Así transcurrieron dos lustros de su vida y mi hija todavía carecía de nombre sobre la tierra. "Mi pequeña", "mi amor" eran los apelativos ori­ginados en mi cariño de padre. La rígida reclusión que ella soportaba impedía toda otra relación. El nombre de Morella había desaparecido con ella en su lecho de muerte. Nunca le hablé de la madre a la hija; imposible hablar. De hecho, durante su breve existencia, esta última no había recibido impresiones del mundo exterior, salvo las que pudiera haberle brindado el estrecho margen de su intimidad. Pero al fin, la cere­monia de bautismo, con sus circunstancias perturbadoras y desconcer­tantes, significó para mi mente una liberación de los terrores de mi destino. Junto a la pila bautismal titubeé en busca de un nombre. Acu­dieron en tropel hasta mis labios muchos nombres de la belleza y la sabi­duría, de tiempos antiguos y modernos, de mi tierra y de tierras extrañas, y muchos, muchos títulos de la gracia, la alegría y la bondad. ¿Qué me impulsó entonces a perturbar el recuerdo de la muerta? ¿Qué demonio me instó a musitar ese sonido que, con sólo evocarlo, hacía fluir en torren­tes la sangre roja desde mis sienes al corazón? ¿Qué espíritu malévolo se manifestó desde lo profundo de mi alma cuando, en aquel recinto mor­tecino, en el silencio de la noche, murmuré al oído del religioso el nombre de Morella? ¿Qué espíritu maligno crispó los rasgos de mi hija y los tiñó con los colores de la muerte cuando, al pronunciar yo ese sonido apenas audible, volvió hacia el cielo sus ojos límpidos y, postrándose sobre las losas negras de nuestra ancestral cripta respondió: "¡Aquí estoy!"?

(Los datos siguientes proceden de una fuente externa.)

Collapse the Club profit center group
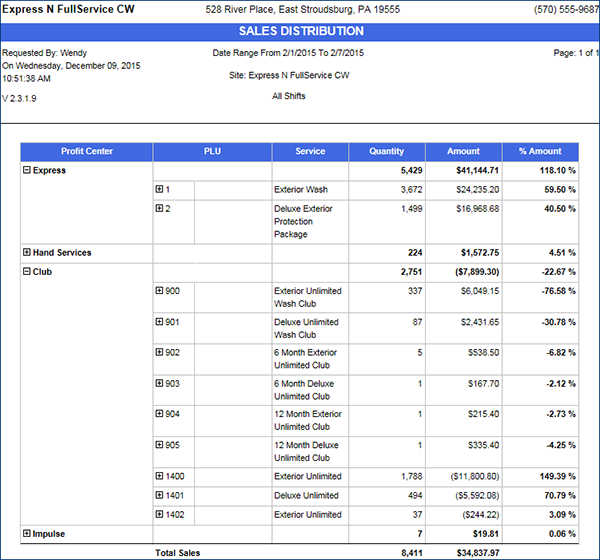Image resolution: width=600 pixels, height=560 pixels. (27, 271)
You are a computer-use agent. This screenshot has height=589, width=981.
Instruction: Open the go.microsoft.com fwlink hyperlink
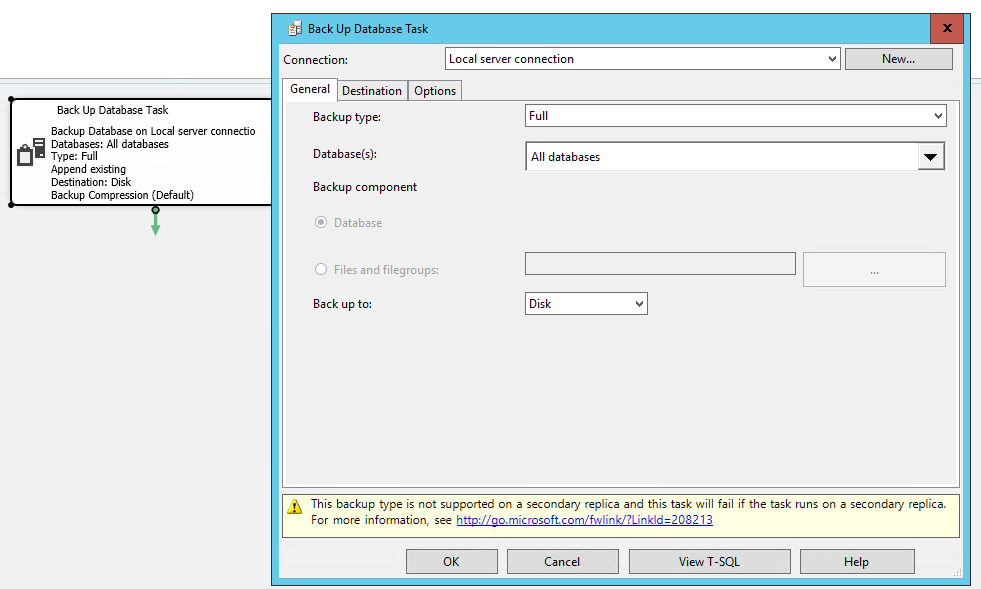point(584,520)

Nítidos, fríos y precisos cayeron esos pocos y sencillos sonidos en mi oído. Desde allí, como plomo derretido, rodaron siseantes hasta mi cerebro. ¡Los años, los años pueden pasar, pero nunca el recuerdo de aquel momento! No ignoraba yo las flores y las vides, pero la cicuta y el ciprés me cubrieron noche y día con su sombra. Perdí la noción del tiempo y el espacio. Las estrellas de mi destino se apagaron en los cielos; por ende, la tierra se ensombreció y sus siluetas pasaban a mi lado como sombras fugaces. Entre ellas, sólo veía... a Morella. Los vientos del cielo pronun­ciaban un único son en mis oídos y las ondas del mar murmuraban eter­namente: "Morella". Pero ella murió, y con mis propias manos la llevé a la tumba. Lancé una risa prolongada y amarga cuando no hallé rastros de la primera Morella en el sepulcro donde puse a descansar a la segunda.